Recent work has clarified the mechanisms underlying TRIM. Goubran et al[7] demonstrated that transfusion carries multiple immunomodulatory mediators including residual leukocytes, apoptotic cells, soluble cytokines, and metabolically active extracellular vesicles that may directly stimulate tumor growth and angiogenesis. Supporting this, Wu et al's propensity-matched analysis of 4030 colorectal cancer patients showed transfusion remained an independent risk factor for both recurrence (HR = 1.41) and mortality (HR = 1.97), with a clear dose-response relationship[8].

The temporal dynamics and storage lesion question

While Chen et al[1] measured markers at days 1, 3, and 7 post-operatively, this temporal resolution may miss critical immunological windows. The period 10-14 days post-transfusion has been proposed as a time when TRIM effects may peak, though direct human evidence in gastric cancer remains limited. The absence of data during this period potentially underestimates the true impact of transfusion on tumor microenvironment remodeling and circulating tumor cell survival. Future studies should consider extended follow-up of inflammatory markers.

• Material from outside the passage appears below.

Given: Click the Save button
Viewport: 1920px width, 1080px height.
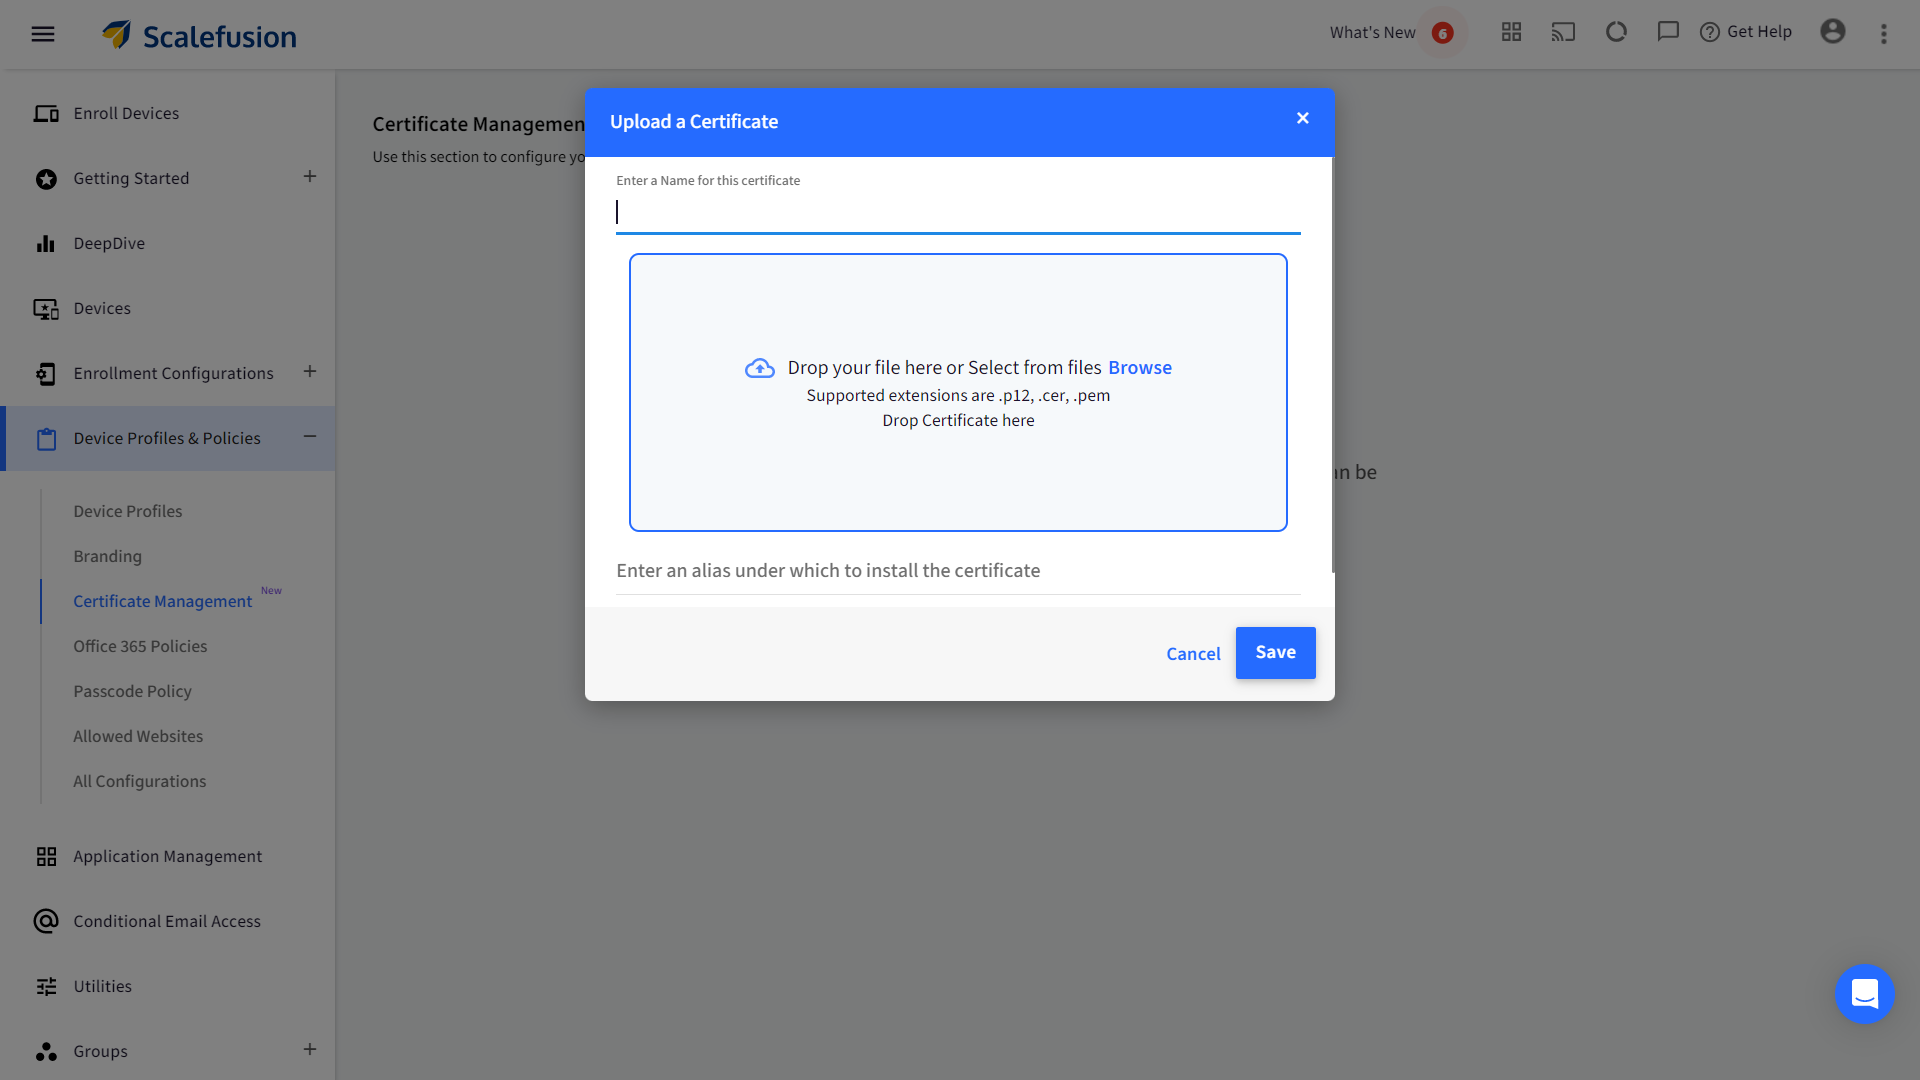Looking at the screenshot, I should click(x=1275, y=652).
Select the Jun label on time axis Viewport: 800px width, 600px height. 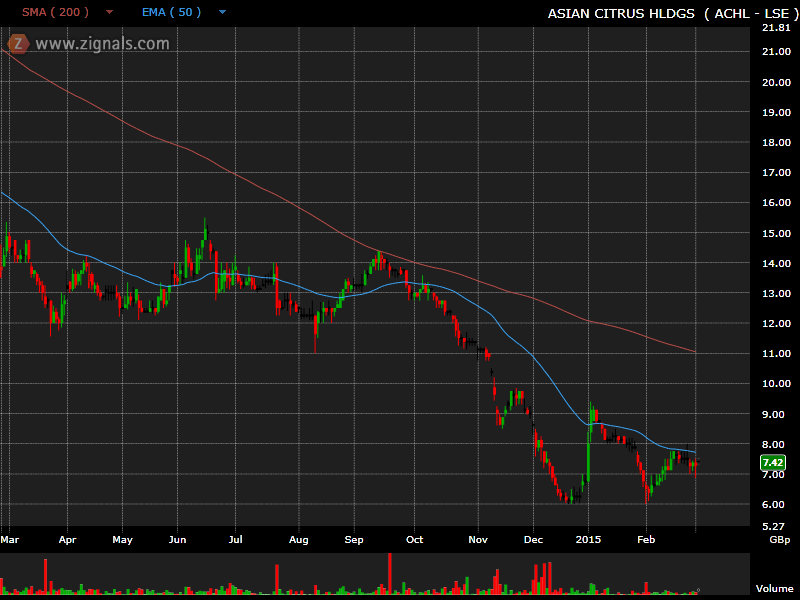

Importantly, the authors did not account for the storage duration of transfused red blood cell (RBC) units. The RBC storage lesion phenomenon, characterized by accumulation of pro-inflammatory cytokines, microparticles, and cell-free hemoglobin, follows a non-linear progression. Sut et al[9] reviewed how RBC storage induces physicochemical changes that affect transfused cell quality, functional integrity, and in vivo survival, noting that changes occurring in the first two weeks are partially reversible but become irreversible with extended storage. These storage-induced changes include accumulation of inflammatory mediators and extracellular vesicles that may contribute to TRIM. Tzounakas et al[[10] further elaborated that the functional interplay between donation-associated factors and recipient tumor biology, inflammation, and immune activation state may synergistically define the clinical impact of each transfusion. Units stored 14-21 days vs beyond 28 days may have fundamentally different immunological impacts, potentially confounding the observed associations in Chen et al's study[1].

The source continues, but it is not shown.